Here is a thing about DNSSEC that people do not always talk about. When it works, you never notice it. But when it breaks — when a registry makes a mistake, when a signing key gets misconfigured, when someone updates a script and forgets a single dot at the end of a line — the internet just stops. Not slowly. Not with a nice error message. Just: stopped.

The technical term for what users see is SERVFAIL. The human translation is: this website does not exist right now, even though everything on the server side is perfectly fine. The domain is registered, the hosting is up, the application is running — but because DNS cannot verify the cryptographic signature on the answer, it refuses to give one.

This post is about the real incidents. The stories behind the SERVFAIL messages. What actually went wrong, how long it lasted, and what we should learn from it.

“DNSSEC is like a wax seal on an envelope. When the seal is intact, you know the letter was not tampered with. When the seal is broken — or someone forgot to put it on correctly — the whole envelope gets rejected, even if the letter inside is genuine.”

First — what does a broken chain of trust actually look like?

Before we go into the incidents, I want to show you something visual. DNSSEC works through a chain of trust that starts at the internet root zone and works its way down to individual domains. Every link in that chain has to verify the link below it.

When any one link breaks, everything below it becomes unreachable. Not degraded. Not slow. Unreachable. Here is what that looks like:


A healthy DNSSEC chain (left) passes trust all the way down. One broken link at the TLD level (right) makes every domain below it return SERVFAIL — even if those domains themselves are configured perfectly.

The important thing to understand: in every incident I am about to describe, the websites were fine. The servers were running. The application code had no bugs. The problem was always upstream, in the DNS trust layer, and the website owners had zero ability to fix it themselves.

 

🇸🇪  Incident 1: Sweden .se — A Single Missing Dot    October 12, 2009

This one is almost a parable. Sweden’s .se domain was, at the time, the first top-level domain in the world to fully deploy DNSSEC. They were the pioneers. They had been doing this since 2005. And then one night, during routine maintenance, a script that updated the .se zone file ran without adding a single trailing dot to the DNS records.

A trailing dot. In DNS, the difference between se and se. is the difference between “a subdomain of the current zone” and “the top-level domain itself.” One character. Gone.

At around 21:19 local time, DNS lookups for every single .se domain started failing. All 900,000 of them. Aftonbladet. SVT. Swedish government websites. Email to Swedish domains stopped working. For people inside Sweden it was, as one journalist described it at the time, as if the Swedish internet had simply been switched off.

Screenshot 1: What a Swedish engineer would have seen that night. Any .se domain — timeout. Non-.se domains — perfectly fine. The problem was clearly scoped to the .se zone.

The fix took about an hour to push. But here is the part that made it worse: DNS is cached. The .se zone had a 24-hour TTL (Time to Live). That means ISPs around the world were holding a cached copy of the broken zone data, and they would keep serving it for up to 24 hours unless someone manually cleared the cache.

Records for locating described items

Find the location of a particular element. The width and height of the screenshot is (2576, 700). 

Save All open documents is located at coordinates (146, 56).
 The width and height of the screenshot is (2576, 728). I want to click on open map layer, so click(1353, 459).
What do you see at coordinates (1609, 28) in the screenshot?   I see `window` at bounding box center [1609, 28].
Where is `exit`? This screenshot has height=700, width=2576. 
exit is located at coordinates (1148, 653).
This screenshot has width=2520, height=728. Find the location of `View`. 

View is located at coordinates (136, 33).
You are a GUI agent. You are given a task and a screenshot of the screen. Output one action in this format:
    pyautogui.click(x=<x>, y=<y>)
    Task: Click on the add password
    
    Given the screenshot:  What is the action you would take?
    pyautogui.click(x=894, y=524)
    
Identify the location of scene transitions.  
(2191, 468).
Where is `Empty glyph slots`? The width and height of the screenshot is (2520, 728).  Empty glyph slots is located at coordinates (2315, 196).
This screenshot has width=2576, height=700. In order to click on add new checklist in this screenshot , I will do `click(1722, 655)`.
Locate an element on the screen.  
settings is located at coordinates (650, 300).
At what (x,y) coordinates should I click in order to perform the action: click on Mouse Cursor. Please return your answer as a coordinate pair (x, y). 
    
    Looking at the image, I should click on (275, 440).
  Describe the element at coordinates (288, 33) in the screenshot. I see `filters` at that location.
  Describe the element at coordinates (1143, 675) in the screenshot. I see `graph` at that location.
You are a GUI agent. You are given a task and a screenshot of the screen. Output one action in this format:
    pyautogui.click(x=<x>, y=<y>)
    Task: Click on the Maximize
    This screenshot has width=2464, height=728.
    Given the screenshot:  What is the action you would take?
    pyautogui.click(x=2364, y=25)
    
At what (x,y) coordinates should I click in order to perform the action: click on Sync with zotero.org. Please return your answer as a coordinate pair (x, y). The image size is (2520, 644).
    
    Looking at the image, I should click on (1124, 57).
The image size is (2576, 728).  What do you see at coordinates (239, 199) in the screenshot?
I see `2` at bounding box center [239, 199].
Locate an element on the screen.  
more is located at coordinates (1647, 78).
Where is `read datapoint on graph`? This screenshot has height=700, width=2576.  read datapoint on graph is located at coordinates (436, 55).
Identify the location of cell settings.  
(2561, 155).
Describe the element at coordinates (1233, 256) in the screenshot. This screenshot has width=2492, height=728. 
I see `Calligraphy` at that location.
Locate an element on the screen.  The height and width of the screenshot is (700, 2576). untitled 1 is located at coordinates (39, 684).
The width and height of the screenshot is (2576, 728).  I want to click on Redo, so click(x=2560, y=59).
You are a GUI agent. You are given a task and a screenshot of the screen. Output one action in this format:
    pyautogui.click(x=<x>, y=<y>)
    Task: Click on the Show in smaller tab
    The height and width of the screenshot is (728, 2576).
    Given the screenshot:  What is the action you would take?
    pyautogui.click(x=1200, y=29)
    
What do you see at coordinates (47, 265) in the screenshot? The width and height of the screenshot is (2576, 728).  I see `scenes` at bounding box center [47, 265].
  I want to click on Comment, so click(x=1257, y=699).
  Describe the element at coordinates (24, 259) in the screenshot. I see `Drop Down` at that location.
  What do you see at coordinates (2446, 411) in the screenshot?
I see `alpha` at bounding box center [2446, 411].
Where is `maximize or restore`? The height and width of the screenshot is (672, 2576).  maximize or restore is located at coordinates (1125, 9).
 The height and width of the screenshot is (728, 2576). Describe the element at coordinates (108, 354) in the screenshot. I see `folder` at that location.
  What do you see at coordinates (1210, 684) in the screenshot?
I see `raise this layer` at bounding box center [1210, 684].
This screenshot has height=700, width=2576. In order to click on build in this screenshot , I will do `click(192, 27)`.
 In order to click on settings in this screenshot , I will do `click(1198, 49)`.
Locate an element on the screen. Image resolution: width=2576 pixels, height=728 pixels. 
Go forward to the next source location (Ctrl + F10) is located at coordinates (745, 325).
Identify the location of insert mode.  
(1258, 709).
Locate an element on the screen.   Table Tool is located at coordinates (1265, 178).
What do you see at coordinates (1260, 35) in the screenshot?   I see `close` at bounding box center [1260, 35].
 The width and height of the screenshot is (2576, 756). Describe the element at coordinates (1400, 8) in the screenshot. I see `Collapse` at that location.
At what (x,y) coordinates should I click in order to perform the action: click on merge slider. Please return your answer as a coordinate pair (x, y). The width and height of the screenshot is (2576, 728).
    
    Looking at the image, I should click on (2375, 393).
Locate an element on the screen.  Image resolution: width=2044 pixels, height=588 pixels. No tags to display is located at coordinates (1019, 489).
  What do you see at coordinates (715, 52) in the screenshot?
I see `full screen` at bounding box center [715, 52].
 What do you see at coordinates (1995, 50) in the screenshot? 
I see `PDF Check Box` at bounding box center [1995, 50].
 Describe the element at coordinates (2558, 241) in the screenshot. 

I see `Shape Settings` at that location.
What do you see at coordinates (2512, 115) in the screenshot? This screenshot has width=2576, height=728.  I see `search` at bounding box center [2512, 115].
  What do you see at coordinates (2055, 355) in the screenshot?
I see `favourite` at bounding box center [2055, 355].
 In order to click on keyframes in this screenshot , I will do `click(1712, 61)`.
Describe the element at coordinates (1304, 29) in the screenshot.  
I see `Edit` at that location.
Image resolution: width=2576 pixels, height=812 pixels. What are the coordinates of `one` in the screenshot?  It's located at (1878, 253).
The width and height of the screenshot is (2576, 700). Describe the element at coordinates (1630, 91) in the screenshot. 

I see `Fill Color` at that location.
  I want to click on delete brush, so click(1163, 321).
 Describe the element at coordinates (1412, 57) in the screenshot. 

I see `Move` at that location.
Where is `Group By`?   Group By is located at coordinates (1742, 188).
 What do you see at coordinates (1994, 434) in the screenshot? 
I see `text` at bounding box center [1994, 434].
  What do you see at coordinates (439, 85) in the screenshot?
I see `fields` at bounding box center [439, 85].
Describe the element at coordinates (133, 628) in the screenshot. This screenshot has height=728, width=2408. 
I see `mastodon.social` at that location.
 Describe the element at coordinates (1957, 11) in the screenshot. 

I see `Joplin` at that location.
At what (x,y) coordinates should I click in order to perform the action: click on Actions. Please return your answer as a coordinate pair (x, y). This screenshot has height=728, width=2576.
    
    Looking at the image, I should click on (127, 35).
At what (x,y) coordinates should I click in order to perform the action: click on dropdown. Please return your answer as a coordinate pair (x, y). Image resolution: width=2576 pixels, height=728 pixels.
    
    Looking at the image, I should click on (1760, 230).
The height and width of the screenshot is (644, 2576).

▶ Required actions:
• 1. In the DNSSEC post, translate this sentence into French: "When it works, you never notice it."
• 2. Carry on writing the DNSSEC post from the point where it stops.

▶ Answers by task:
• 1. Quand il fonctionne, on ne le remarque jamais.

• 2.
The major Swedish ISPs flushed their caches by around 23:30 that night. But ISPs outside Sweden? Many of them had no idea what happened, and their caches kept the broken records alive for the full TTL. For some users, .se was effectively broken for an entire day.

“The fix took one hour. The cleanup took a full day. Because of TTL caching, you cannot just push a fix and assume everyone gets it immediately.”

.se was not doing anything wrong. They were the most DNSSEC-experienced TLD in the world. The mistake was in a routine maintenance script that had a configuration error. A single missing character, propagated across 900,000 domains, cached worldwide for 24 hours.

 

🇸🇪  Incident 2: Sweden .se Again — Broken Signatures in the Zone File    February 4, 2022

You would think that after what happened in 2009, .se would never have a DNSSEC incident again. Thirteen years later, they did.

This time it was more specifically a DNSSEC problem, not just a general DNS misconfiguration. Their signing system — the software responsible for generating and publishing DNSSEC signatures — produced incorrect signatures for some records in the .se zone file.

The first affected zone file was published at around 10:20 in the morning local time. The signing error meant that DNSSEC-validating resolvers around the world tried to verify the signatures, found them wrong, and returned SERVFAIL. From the outside, those domains simply did not exist.

Screenshot 2: What happened when you queried a .se domain during the 2022 outage. SERVFAIL, no answer section, no AD flag. The resolver found the signature invalid and refused to return the IP address.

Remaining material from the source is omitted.